Mannuthy is suburb area on National Highway 544 of Thrissur city of Kerala, India. Mannuthy is Ward 13 of Thrissur Municipal Corporation. Kerala Agricultural University is situated in Vellanikkara near Mannuthy. Mannuthy is also a center for government and private educational institutions including the 

College of Forestry, Vellanikkara

 Agricultural Technology Information Centre Mannuthy (ATIC)
College of Agriculture Vellanikkara (Kerala Agricultural University)

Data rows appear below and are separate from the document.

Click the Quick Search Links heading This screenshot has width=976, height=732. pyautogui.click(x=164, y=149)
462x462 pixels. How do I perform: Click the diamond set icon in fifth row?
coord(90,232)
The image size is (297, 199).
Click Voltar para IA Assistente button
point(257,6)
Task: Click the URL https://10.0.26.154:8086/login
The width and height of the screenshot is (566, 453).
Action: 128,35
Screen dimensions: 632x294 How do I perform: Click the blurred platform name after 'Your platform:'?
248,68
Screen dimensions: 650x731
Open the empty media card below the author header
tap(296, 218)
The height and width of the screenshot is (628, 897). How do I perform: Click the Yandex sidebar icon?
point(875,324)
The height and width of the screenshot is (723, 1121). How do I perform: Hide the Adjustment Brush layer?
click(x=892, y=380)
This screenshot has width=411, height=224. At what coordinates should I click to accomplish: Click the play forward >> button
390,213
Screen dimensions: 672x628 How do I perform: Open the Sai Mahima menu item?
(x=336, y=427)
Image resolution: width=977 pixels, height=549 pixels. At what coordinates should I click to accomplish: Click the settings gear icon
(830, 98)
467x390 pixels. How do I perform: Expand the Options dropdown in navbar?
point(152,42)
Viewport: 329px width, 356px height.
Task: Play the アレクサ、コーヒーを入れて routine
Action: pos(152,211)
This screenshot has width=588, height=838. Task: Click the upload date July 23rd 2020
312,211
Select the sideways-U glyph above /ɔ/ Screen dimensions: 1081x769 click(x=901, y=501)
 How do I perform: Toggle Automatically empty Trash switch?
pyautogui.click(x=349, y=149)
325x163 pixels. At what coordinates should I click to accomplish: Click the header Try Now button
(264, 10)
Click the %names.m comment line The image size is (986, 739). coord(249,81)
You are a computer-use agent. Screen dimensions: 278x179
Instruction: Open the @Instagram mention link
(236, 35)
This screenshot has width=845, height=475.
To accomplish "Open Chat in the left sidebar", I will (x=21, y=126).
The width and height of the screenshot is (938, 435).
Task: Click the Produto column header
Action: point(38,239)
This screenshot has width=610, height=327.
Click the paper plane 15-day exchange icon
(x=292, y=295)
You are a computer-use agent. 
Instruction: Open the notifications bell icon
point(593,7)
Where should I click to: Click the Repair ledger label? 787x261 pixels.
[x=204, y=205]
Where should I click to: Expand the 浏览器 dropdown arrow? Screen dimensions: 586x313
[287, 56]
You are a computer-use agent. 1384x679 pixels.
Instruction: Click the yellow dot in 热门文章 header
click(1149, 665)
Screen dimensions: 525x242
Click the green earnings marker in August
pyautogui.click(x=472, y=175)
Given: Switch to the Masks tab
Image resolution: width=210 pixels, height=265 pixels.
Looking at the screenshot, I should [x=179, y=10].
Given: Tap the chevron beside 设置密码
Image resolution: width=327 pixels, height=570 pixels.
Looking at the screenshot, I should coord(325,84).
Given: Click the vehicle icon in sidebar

 Krishi Vigyan Kendra, Mannuthy (KVK)
 Kerala Veterinary College, Mannuthy 
 Agricultural Research Station
 College of Dairy Science and Technology
 Don Bosco High School
 Don Bosco College, Mannuthy
 Holy Family School
 Marymatha Major Seminary and Calcus Technologies. 
VVS High school Mannuthy 

Mannuthy is also famous for its nurseries. There are around 1000 nurseries selling multiple potted plants, herbs, saplings and seeds in Mannuthy. 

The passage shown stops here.